**Exercise details**
From the line containing "Open F8 工具 button" to the end of the listing, write out every line exactly; leave out everything else.

**Given data**

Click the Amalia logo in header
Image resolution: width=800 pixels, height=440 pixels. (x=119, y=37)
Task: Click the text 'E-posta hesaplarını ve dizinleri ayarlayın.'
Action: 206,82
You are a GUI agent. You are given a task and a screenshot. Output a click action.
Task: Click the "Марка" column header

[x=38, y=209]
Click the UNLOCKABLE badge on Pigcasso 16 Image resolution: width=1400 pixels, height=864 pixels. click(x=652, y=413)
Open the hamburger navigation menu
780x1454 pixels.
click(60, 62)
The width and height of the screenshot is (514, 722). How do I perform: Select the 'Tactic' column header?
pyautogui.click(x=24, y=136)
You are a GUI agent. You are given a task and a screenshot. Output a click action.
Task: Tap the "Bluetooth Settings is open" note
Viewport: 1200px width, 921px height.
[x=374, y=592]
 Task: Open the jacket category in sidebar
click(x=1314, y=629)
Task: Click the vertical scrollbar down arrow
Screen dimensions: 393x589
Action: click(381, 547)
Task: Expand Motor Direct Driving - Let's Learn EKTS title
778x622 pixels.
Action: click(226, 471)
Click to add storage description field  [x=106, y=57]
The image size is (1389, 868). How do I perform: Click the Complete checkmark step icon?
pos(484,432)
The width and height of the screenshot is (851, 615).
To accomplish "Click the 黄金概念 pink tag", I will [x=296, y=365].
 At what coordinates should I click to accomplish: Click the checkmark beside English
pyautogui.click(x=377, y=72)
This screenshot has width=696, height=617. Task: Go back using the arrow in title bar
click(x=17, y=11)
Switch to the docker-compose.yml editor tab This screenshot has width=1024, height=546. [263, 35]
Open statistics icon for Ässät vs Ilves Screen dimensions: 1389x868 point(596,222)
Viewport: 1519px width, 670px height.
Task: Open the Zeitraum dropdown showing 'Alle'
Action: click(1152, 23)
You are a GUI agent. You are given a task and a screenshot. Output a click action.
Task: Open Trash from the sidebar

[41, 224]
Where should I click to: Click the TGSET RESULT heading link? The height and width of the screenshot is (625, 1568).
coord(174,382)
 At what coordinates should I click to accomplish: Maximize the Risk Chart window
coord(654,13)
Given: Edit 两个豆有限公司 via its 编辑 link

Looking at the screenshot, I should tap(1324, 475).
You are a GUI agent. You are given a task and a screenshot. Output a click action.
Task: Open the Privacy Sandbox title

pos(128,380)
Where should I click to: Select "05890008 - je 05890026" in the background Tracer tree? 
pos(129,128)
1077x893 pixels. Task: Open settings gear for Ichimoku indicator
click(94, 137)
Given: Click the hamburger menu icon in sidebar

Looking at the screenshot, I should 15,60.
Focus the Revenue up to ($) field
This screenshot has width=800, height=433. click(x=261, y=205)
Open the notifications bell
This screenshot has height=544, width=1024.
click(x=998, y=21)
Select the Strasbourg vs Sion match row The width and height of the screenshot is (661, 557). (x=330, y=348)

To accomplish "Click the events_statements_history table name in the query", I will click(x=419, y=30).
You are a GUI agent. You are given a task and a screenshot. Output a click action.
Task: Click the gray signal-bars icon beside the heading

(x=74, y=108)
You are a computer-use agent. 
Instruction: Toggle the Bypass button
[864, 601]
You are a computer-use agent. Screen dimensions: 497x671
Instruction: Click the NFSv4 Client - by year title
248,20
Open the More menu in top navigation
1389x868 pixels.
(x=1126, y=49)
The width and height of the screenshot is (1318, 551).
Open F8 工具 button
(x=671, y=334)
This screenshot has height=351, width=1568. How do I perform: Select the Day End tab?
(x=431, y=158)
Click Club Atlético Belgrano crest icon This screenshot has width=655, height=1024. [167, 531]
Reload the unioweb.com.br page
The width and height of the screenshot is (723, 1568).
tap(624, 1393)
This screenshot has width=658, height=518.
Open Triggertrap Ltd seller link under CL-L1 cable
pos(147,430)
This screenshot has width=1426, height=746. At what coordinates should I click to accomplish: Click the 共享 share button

**Result of this task**
Open F8 工具 button
(x=671, y=334)
This screenshot has height=351, width=1568. How do I perform: Select the Day End tab?
(x=431, y=158)
Click Club Atlético Belgrano crest icon This screenshot has width=655, height=1024. [167, 531]
Reload the unioweb.com.br page
The width and height of the screenshot is (723, 1568).
tap(624, 1393)
This screenshot has width=658, height=518.
Open Triggertrap Ltd seller link under CL-L1 cable
pos(147,430)
This screenshot has width=1426, height=746. At what coordinates should I click to accomplish: Click the 共享 share button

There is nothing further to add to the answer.